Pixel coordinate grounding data
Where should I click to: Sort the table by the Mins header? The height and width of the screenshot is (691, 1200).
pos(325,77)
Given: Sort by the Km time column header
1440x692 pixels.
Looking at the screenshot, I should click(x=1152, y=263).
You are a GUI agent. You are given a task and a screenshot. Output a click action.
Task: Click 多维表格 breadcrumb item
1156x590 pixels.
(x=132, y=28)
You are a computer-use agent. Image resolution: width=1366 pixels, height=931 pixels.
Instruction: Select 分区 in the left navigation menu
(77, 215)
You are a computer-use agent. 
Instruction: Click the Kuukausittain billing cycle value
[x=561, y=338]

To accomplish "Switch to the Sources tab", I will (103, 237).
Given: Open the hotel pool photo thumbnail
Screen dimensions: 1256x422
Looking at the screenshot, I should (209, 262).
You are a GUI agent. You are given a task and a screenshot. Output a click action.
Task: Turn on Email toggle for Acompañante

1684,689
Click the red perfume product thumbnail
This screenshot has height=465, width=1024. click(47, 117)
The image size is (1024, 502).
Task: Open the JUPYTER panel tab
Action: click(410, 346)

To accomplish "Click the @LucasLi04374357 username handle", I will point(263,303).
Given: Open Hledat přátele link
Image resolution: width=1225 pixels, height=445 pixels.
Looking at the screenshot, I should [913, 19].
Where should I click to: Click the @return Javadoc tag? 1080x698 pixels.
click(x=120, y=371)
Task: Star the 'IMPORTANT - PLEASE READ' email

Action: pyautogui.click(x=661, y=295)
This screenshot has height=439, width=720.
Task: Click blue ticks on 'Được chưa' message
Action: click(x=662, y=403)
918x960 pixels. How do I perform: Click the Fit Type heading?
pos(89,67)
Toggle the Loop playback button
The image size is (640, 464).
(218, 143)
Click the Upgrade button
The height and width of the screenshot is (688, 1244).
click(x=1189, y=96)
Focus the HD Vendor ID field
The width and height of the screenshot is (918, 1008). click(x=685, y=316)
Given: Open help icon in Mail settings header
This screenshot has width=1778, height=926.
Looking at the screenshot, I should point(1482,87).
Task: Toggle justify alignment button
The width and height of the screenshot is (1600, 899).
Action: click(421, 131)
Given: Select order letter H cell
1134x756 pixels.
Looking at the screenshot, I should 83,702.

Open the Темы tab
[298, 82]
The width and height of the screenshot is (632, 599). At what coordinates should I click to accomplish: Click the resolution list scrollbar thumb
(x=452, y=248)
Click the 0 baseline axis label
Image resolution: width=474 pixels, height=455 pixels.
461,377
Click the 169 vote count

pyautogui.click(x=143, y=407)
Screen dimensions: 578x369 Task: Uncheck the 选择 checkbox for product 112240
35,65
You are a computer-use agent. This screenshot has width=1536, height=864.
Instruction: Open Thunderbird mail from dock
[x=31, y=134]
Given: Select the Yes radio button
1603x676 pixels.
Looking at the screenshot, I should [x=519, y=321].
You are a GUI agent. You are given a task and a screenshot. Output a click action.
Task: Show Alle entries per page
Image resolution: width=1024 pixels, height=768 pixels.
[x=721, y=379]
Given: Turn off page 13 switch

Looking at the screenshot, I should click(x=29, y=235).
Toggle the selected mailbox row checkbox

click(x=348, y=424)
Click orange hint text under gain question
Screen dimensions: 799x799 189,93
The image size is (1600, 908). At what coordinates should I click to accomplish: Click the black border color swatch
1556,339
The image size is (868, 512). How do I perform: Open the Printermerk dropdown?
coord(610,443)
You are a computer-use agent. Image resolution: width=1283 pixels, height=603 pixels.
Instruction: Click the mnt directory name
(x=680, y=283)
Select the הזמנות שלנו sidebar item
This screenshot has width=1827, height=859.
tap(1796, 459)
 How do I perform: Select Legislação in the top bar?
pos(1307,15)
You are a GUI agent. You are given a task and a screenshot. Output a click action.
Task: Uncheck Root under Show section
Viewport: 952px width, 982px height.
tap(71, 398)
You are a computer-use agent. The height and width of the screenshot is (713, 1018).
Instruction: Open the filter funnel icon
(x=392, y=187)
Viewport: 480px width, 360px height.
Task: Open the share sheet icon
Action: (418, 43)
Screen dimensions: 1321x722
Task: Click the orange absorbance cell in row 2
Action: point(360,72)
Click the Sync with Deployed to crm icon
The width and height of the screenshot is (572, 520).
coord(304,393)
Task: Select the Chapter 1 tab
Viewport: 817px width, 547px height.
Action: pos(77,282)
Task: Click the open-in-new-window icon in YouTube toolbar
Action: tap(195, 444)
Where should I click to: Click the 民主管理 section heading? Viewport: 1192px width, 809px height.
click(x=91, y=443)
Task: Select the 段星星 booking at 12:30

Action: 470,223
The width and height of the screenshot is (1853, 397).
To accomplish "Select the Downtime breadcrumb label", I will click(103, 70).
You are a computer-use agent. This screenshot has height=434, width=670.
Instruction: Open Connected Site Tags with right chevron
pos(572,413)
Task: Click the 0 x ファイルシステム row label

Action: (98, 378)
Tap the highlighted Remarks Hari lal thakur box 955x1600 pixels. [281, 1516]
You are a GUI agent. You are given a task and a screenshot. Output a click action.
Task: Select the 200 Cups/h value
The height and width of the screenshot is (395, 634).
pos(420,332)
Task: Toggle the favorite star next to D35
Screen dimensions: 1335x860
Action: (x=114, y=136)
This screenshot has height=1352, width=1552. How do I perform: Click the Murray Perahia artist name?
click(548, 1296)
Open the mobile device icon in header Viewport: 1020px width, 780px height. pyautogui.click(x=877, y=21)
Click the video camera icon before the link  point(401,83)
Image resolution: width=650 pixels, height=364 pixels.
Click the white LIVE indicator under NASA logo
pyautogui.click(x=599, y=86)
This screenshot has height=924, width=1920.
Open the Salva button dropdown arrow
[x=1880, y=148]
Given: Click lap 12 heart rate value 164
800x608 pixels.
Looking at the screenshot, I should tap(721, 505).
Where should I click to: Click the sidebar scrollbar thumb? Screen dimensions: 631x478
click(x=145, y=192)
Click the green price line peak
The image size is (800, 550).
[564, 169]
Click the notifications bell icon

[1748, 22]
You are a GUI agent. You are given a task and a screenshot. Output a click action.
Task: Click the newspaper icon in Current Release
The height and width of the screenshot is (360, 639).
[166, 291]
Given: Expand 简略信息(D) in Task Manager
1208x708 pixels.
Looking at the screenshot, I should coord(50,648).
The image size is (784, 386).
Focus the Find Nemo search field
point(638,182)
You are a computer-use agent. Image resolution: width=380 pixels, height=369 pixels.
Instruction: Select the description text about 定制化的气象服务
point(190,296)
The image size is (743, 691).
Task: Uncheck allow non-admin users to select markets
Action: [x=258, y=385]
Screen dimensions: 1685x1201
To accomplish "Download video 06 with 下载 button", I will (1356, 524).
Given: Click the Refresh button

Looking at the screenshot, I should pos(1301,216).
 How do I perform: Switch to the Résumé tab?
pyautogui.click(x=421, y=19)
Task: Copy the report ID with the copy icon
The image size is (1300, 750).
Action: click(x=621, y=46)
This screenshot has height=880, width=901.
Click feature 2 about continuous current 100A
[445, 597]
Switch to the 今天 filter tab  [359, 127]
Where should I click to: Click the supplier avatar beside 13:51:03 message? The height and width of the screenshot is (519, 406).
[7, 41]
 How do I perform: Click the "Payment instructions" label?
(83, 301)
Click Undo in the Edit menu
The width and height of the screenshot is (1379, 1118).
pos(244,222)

• **What this task involves**
The records above are to be written out again word for word.

• **Written response**
Where should I click to: Sort the table by the Mins header? The height and width of the screenshot is (691, 1200).
pos(325,77)
Given: Sort by the Km time column header
1440x692 pixels.
Looking at the screenshot, I should click(x=1152, y=263).
You are a GUI agent. You are given a task and a screenshot. Output a click action.
Task: Click 多维表格 breadcrumb item
1156x590 pixels.
(x=132, y=28)
You are a computer-use agent. Image resolution: width=1366 pixels, height=931 pixels.
Instruction: Select 分区 in the left navigation menu
(77, 215)
You are a computer-use agent. 
Instruction: Click the Kuukausittain billing cycle value
[x=561, y=338]

To accomplish "Switch to the Sources tab", I will (103, 237).
Given: Open the hotel pool photo thumbnail
Screen dimensions: 1256x422
Looking at the screenshot, I should (209, 262).
You are a GUI agent. You are given a task and a screenshot. Output a click action.
Task: Turn on Email toggle for Acompañante

1684,689
Click the red perfume product thumbnail
This screenshot has height=465, width=1024. click(47, 117)
The image size is (1024, 502).
Task: Open the JUPYTER panel tab
Action: click(410, 346)

To accomplish "Click the @LucasLi04374357 username handle", I will point(263,303).
Given: Open Hledat přátele link
Image resolution: width=1225 pixels, height=445 pixels.
Looking at the screenshot, I should [913, 19].
Where should I click to: Click the @return Javadoc tag? 1080x698 pixels.
click(x=120, y=371)
Task: Star the 'IMPORTANT - PLEASE READ' email

Action: pyautogui.click(x=661, y=295)
This screenshot has height=439, width=720.
Task: Click blue ticks on 'Được chưa' message
Action: click(x=662, y=403)
918x960 pixels. How do I perform: Click the Fit Type heading?
pos(89,67)
Toggle the Loop playback button
The image size is (640, 464).
(218, 143)
Click the Upgrade button
The height and width of the screenshot is (688, 1244).
click(x=1189, y=96)
Focus the HD Vendor ID field
The width and height of the screenshot is (918, 1008). click(x=685, y=316)
Given: Open help icon in Mail settings header
This screenshot has width=1778, height=926.
Looking at the screenshot, I should point(1482,87).
Task: Toggle justify alignment button
The width and height of the screenshot is (1600, 899).
Action: click(421, 131)
Given: Select order letter H cell
1134x756 pixels.
Looking at the screenshot, I should 83,702.

Open the Темы tab
[298, 82]
The width and height of the screenshot is (632, 599). At what coordinates should I click to accomplish: Click the resolution list scrollbar thumb
(x=452, y=248)
Click the 0 baseline axis label
Image resolution: width=474 pixels, height=455 pixels.
461,377
Click the 169 vote count

pyautogui.click(x=143, y=407)
Screen dimensions: 578x369 Task: Uncheck the 选择 checkbox for product 112240
35,65
You are a computer-use agent. This screenshot has width=1536, height=864.
Instruction: Open Thunderbird mail from dock
[x=31, y=134]
Given: Select the Yes radio button
1603x676 pixels.
Looking at the screenshot, I should [x=519, y=321].
You are a GUI agent. You are given a task and a screenshot. Output a click action.
Task: Show Alle entries per page
Image resolution: width=1024 pixels, height=768 pixels.
[x=721, y=379]
Given: Turn off page 13 switch

Looking at the screenshot, I should click(x=29, y=235).
Toggle the selected mailbox row checkbox

click(x=348, y=424)
Click orange hint text under gain question
Screen dimensions: 799x799 189,93
The image size is (1600, 908). At what coordinates should I click to accomplish: Click the black border color swatch
1556,339
The image size is (868, 512). How do I perform: Open the Printermerk dropdown?
coord(610,443)
You are a computer-use agent. Image resolution: width=1283 pixels, height=603 pixels.
Instruction: Click the mnt directory name
(x=680, y=283)
Select the הזמנות שלנו sidebar item
This screenshot has width=1827, height=859.
tap(1796, 459)
 How do I perform: Select Legislação in the top bar?
pos(1307,15)
You are a GUI agent. You are given a task and a screenshot. Output a click action.
Task: Uncheck Root under Show section
Viewport: 952px width, 982px height.
tap(71, 398)
You are a computer-use agent. The height and width of the screenshot is (713, 1018).
Instruction: Open the filter funnel icon
(x=392, y=187)
Viewport: 480px width, 360px height.
Task: Open the share sheet icon
Action: (418, 43)
Screen dimensions: 1321x722
Task: Click the orange absorbance cell in row 2
Action: point(360,72)
Click the Sync with Deployed to crm icon
The width and height of the screenshot is (572, 520).
coord(304,393)
Task: Select the Chapter 1 tab
Viewport: 817px width, 547px height.
Action: pos(77,282)
Task: Click the open-in-new-window icon in YouTube toolbar
Action: tap(195, 444)
Where should I click to: Click the 民主管理 section heading? Viewport: 1192px width, 809px height.
click(x=91, y=443)
Task: Select the 段星星 booking at 12:30

Action: 470,223
The width and height of the screenshot is (1853, 397).
To accomplish "Select the Downtime breadcrumb label", I will click(103, 70).
You are a computer-use agent. This screenshot has height=434, width=670.
Instruction: Open Connected Site Tags with right chevron
pos(572,413)
Task: Click the 0 x ファイルシステム row label

Action: (98, 378)
Tap the highlighted Remarks Hari lal thakur box 955x1600 pixels. [281, 1516]
You are a GUI agent. You are given a task and a screenshot. Output a click action.
Task: Select the 200 Cups/h value
The height and width of the screenshot is (395, 634).
pos(420,332)
Task: Toggle the favorite star next to D35
Screen dimensions: 1335x860
Action: (x=114, y=136)
This screenshot has height=1352, width=1552. How do I perform: Click the Murray Perahia artist name?
click(548, 1296)
Open the mobile device icon in header Viewport: 1020px width, 780px height. pyautogui.click(x=877, y=21)
Click the video camera icon before the link  point(401,83)
Image resolution: width=650 pixels, height=364 pixels.
Click the white LIVE indicator under NASA logo
pyautogui.click(x=599, y=86)
This screenshot has height=924, width=1920.
Open the Salva button dropdown arrow
[x=1880, y=148]
Given: Click lap 12 heart rate value 164
800x608 pixels.
Looking at the screenshot, I should tap(721, 505).
Where should I click to: Click the sidebar scrollbar thumb? Screen dimensions: 631x478
click(x=145, y=192)
Click the green price line peak
The image size is (800, 550).
[564, 169]
Click the notifications bell icon

[1748, 22]
You are a GUI agent. You are given a task and a screenshot. Output a click action.
Task: Click the newspaper icon in Current Release
The height and width of the screenshot is (360, 639).
[166, 291]
Given: Expand 简略信息(D) in Task Manager
1208x708 pixels.
Looking at the screenshot, I should coord(50,648).
The image size is (784, 386).
Focus the Find Nemo search field
point(638,182)
You are a computer-use agent. Image resolution: width=380 pixels, height=369 pixels.
Instruction: Select the description text about 定制化的气象服务
point(190,296)
The image size is (743, 691).
Task: Uncheck allow non-admin users to select markets
Action: [x=258, y=385]
Screen dimensions: 1685x1201
To accomplish "Download video 06 with 下载 button", I will (1356, 524).
Given: Click the Refresh button

Looking at the screenshot, I should pos(1301,216).
 How do I perform: Switch to the Résumé tab?
pyautogui.click(x=421, y=19)
Task: Copy the report ID with the copy icon
The image size is (1300, 750).
Action: click(x=621, y=46)
This screenshot has height=880, width=901.
Click feature 2 about continuous current 100A
[445, 597]
Switch to the 今天 filter tab  [359, 127]
Where should I click to: Click the supplier avatar beside 13:51:03 message? The height and width of the screenshot is (519, 406).
[7, 41]
 How do I perform: Click the "Payment instructions" label?
(83, 301)
Click Undo in the Edit menu
The width and height of the screenshot is (1379, 1118).
pos(244,222)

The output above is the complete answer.